Extension economic analysis can help illustrate the value of the industry, which can help growers and producers convince state legislators to pass laws that help growers and winery operators, he said.

Summit presentation and break-out session topics included viticulture production, economic development, climate tools for operation management, brand development, and technology integration. The summit gave organizers feedback Extension can use to meet industry needs, said Sherman, who has since left Extension.

“What came out at the top was science-based information specific to Arizona. It is an arid wine grape-growing climate, and they need more information that’s related to that, not from California, not from Washington, not from Oregon,” Sherman said.

Growing conditions differ even within the state. A wine produced from a Syrah grape grown in Sonoita will taste different from one grown in Verde Valley, he said.

Sherman secured funding for the summit before the Covid-19 pandemic, which delayed the gathering. They waited, because gathering in person was important to building relationships, which can foster collaboration, he said.

Collective effort is vital to the industry, because many grants from the U.S. Department of Agriculture require it. Without the collaborative infrastructure, many grants are out of reach for Extension researchers hoping to study grapes, said Valerie Rauluk, founder and CEO of the economic development consulting firm Venture Catalyst Inc.

“You have to have a collaboration. You have to have the producers, the university, and the people who supply that ecosystem all working together,” Rauluk said.

Knowledge Transfer

Efforts to help the wine industry are an apt expression of Extension’s deepest purpose – transmitting knowledge, said Ethan Orr, Extension associate director for Agriculture and Natural Resources.
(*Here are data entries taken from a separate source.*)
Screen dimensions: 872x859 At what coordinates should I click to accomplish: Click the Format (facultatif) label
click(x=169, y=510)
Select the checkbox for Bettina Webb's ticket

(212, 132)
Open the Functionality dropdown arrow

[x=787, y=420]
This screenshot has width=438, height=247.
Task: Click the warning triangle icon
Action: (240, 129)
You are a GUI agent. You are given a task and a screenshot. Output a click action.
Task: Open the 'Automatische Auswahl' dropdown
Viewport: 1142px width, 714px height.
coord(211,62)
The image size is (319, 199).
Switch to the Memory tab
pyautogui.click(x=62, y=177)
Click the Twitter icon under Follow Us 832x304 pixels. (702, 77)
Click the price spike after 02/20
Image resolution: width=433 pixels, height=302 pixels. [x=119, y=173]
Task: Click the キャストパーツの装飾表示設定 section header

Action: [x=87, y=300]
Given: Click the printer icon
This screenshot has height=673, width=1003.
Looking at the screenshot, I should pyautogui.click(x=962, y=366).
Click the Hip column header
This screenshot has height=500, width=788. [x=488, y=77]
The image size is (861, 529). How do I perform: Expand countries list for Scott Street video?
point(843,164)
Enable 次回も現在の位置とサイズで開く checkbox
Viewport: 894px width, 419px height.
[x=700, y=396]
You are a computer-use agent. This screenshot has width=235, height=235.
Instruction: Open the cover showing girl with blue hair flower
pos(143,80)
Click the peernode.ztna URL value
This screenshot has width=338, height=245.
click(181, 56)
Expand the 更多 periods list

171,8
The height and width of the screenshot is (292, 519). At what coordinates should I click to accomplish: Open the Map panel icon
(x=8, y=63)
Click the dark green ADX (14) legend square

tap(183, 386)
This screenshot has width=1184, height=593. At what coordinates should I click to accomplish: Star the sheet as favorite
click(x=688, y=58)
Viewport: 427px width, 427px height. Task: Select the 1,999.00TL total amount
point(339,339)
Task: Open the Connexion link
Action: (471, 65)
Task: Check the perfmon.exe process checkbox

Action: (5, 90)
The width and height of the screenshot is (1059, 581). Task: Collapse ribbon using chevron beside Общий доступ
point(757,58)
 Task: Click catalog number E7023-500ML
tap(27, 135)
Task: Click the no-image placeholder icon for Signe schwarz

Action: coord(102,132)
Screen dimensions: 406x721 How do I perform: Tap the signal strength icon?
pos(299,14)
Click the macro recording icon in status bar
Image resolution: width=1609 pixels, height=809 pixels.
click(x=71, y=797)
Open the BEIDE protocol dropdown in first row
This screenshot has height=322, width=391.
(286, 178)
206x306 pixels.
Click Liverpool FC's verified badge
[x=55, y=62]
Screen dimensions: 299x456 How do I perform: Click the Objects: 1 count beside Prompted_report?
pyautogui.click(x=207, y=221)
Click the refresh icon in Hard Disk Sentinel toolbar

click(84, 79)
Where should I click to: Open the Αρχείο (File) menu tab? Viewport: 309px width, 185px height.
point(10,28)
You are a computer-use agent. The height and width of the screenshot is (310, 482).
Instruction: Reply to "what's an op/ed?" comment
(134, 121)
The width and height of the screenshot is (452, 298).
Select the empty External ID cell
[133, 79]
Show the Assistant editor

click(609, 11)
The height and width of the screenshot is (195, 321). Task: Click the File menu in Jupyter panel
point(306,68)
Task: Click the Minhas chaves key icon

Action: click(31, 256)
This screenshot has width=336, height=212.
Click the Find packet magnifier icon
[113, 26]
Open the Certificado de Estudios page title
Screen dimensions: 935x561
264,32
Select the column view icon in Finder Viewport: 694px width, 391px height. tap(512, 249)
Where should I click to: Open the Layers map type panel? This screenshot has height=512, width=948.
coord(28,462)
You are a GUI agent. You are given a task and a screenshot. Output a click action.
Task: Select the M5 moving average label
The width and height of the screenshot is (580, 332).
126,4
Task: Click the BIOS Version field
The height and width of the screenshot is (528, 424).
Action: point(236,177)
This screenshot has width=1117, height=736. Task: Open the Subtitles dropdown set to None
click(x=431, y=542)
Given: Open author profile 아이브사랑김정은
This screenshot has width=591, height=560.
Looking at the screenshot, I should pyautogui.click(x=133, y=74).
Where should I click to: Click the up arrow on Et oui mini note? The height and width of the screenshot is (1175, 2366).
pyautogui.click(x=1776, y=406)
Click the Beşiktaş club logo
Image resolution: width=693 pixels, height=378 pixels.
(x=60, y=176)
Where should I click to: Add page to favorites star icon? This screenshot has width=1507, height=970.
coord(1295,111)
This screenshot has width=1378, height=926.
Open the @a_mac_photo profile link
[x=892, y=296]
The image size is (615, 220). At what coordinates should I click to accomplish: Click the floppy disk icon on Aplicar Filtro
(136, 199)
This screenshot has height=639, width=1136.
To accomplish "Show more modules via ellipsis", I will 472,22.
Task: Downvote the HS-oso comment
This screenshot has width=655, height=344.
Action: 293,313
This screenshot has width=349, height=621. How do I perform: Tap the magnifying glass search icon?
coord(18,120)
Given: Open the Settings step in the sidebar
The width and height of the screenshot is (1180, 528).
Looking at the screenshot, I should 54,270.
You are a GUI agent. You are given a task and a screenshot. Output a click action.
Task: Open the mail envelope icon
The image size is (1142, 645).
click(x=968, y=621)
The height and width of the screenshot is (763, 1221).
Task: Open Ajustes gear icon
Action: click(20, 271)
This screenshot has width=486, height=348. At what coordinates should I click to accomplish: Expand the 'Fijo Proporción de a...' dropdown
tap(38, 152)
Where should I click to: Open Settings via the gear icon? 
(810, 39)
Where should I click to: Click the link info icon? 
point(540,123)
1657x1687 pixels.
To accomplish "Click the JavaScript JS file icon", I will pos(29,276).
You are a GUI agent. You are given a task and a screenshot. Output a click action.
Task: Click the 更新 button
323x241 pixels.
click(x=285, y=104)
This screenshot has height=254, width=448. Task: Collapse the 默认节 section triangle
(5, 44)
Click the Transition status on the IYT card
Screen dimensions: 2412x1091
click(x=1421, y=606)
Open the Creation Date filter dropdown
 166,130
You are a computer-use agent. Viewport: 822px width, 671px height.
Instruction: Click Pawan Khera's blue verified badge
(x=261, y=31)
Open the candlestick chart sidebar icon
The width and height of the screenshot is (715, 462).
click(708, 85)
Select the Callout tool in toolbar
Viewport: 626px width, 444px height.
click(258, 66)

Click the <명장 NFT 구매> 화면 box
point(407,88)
“Every time we expand what that knowledge is and who gets that knowledge, we get a massive return in benefits. Our job is to make you more productive, and my job is to listen to you and say, ‘How do we do that?” Orr told the gathering.

Extension hosted the event with Visit Southern Arizona Inc. and Designing Arizona Signatures. In the coming months, stakeholders will work together to craft a strategic plan for the state wine industry.